L’auteure Lise Payette, devenue columnist au Devoir, râlait dans sa colonne sur la platitude de ces débats télévisés. Elle a raconté son pépé qui la conduit, toute jeune, au Marché Atwater, proche de son Saint-Henri, natal. Là où elle a pu admirer un vrai tribun. Un orateur fougueux, emporté, au verbe incisif. C’était le cher bon gros maire (ardent nationaliste) de Montréal. Houde. Qui fut floué par le malin Duplessis. Camiiien Houde. En 1940, emprisonné en camp de concentration (eh oui !) en Ontario. Pour avoir encouragé nos gens à ne pas s’inscrire sur une liste « de conscrits » en devenir. Lise Payette a dit qu’elle avait appris, « drès là », rue Atwater, ce que c’était qu’un vrai tribun, un orateur sur hustings dynamique. Elle a raison, que d’ennuyeux discoureurs lors de ces ennuyeux débats télédiffusés ! On s’ennuie du verbe, par exemple, hautain et tranchant, cruel et mordant d’un Trudeau, ou de la parole nerveuse, chaude, lyrique, d’un René Lévesque. Sans parler du « roi des tribuns », feu Pierre Bourgault.
Désormais que de tristes et ennuyeux baratineurs qui font ronfler. Cela du monocorde et nasillard Duceppe au sinistre « bonhomme sous Valium » (merci Chapleau !) Stephen Harper, ou encore ce plate « prof tournesol », S. Dion, jusqu’à cette écolo toutoune « green lady », massacrant notre langue. Oh l’écorche-oreille insupportable ce soir-là ! « Débats-télévisés-des-chefs » ?, ces mots signifient : « mort de la parole alerte », vive, captivante. Il y a eu « Dîner de con », il y a débat de con avec un arbitre, modérateur métronomique, qui calcule les minutes et les secondes, qui joue, la langue dans la joue, le père fouetteur ( S. Bureau ou un autre). Arbitre froid qui fait que ces machins égalitaires, ce equal time de mes deux…, ne lèvent jamais. On reverra tout cela bientôt puisque le rouge John Charest (fils de Red Charest) semble vouloir des élections québécoises dans… pas longtemps ! Souffrance, disait Fridolin-Gratien-Gélinas !

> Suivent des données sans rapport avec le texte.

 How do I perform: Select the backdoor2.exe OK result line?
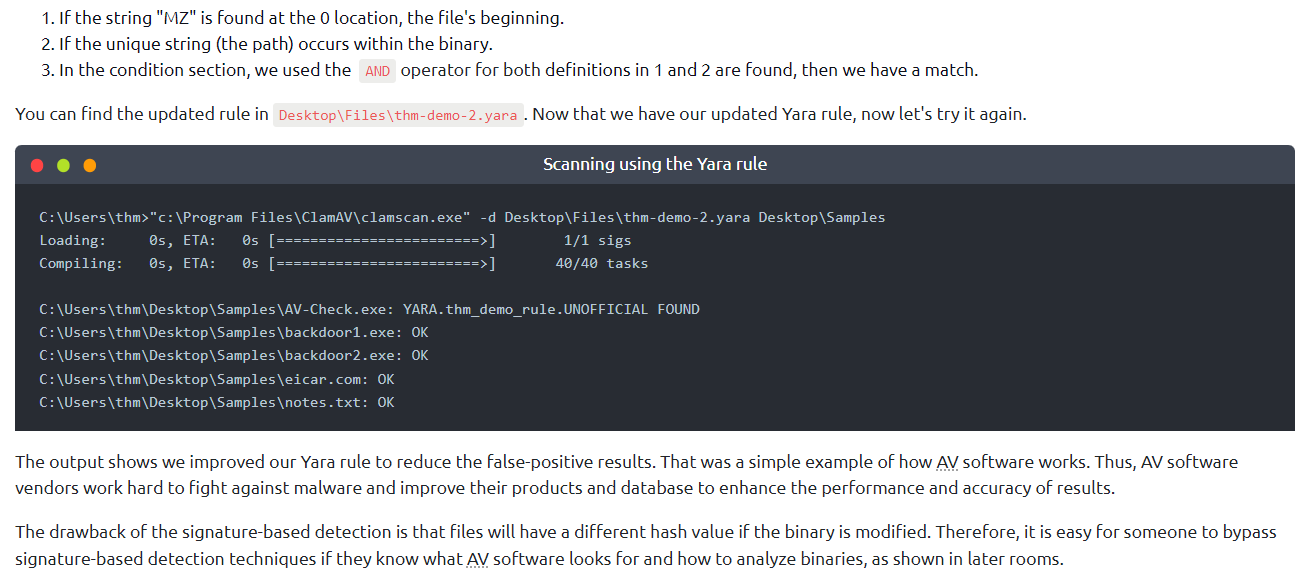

Ces sermonnages, sans cesse interrompus, artificiellement soutenus - à une table ou devant lutrins-, sont d’un soporifique : pas de coup de sang, coup de gueule. Aucune émotion. Aucune humaine vindicte. C’est bla-bla-bla froid. Zzzzzzzzz… dit le phylactère de B. D. La peste de ces débats vains ! Cette sortie fort bien faite par Madame Payette face à un maire-Houde, m’a fait me souvenir d’un autre marché public, le Jean-Talon. Vers 11 ans, en 1942, papa m’amena entendre les orateurs nationalistes du « Bloc populaire ». Un « bloc » d’avant Bouchard, celui de Maxime Raymond, sénateur nationaliste, fondateur et financier. J’entendis discourir à peine un André Laurendeau. Il parlait éraillé et avec son tout petit filet de voix. Et puis, se leva le célèbre patriote Bourrassa (qui n’est pas qu’un boulevard ou une station du Métro, les jeunes), Henri, par Robert qui se tint debout en 1990 (après l’échec de Meech) 24 heures en 24 ans de vie politique. Ce Bourassa avait prononcé quelques belles paroles, on l’entendait à peine car en 1942 il était devenu un petit vieillard maigrelet. Il m’avait semblé avoir cent vingt ans. Ces réunions à débats publics n’étaient pas faites pour les enfant, ça va de soi. Je n’étais pas précoce comme Lise ! Vint pourtant un moment qui m’excita : un des invités « s’empara du crachoir ». Clameurs soudaines et réveil du gamin distrait, le bonhomme (qui était-ce, diable ?) avec une gestuelle d’enflammé, des propos aux sarcasmes bien envoyés, des appels à la révolte, des cris calculés, des silences pas moins bien calculés, bref, un orateur parlait, un tribun, un vrai. Je ne revivrai cela qu’en 1961, je n’avais plus dix ans mais 30. Quel spectacle excitant, salle louée rue Fleury, en écoutant feu Pierre Bourgault débattre sur l’indépendance.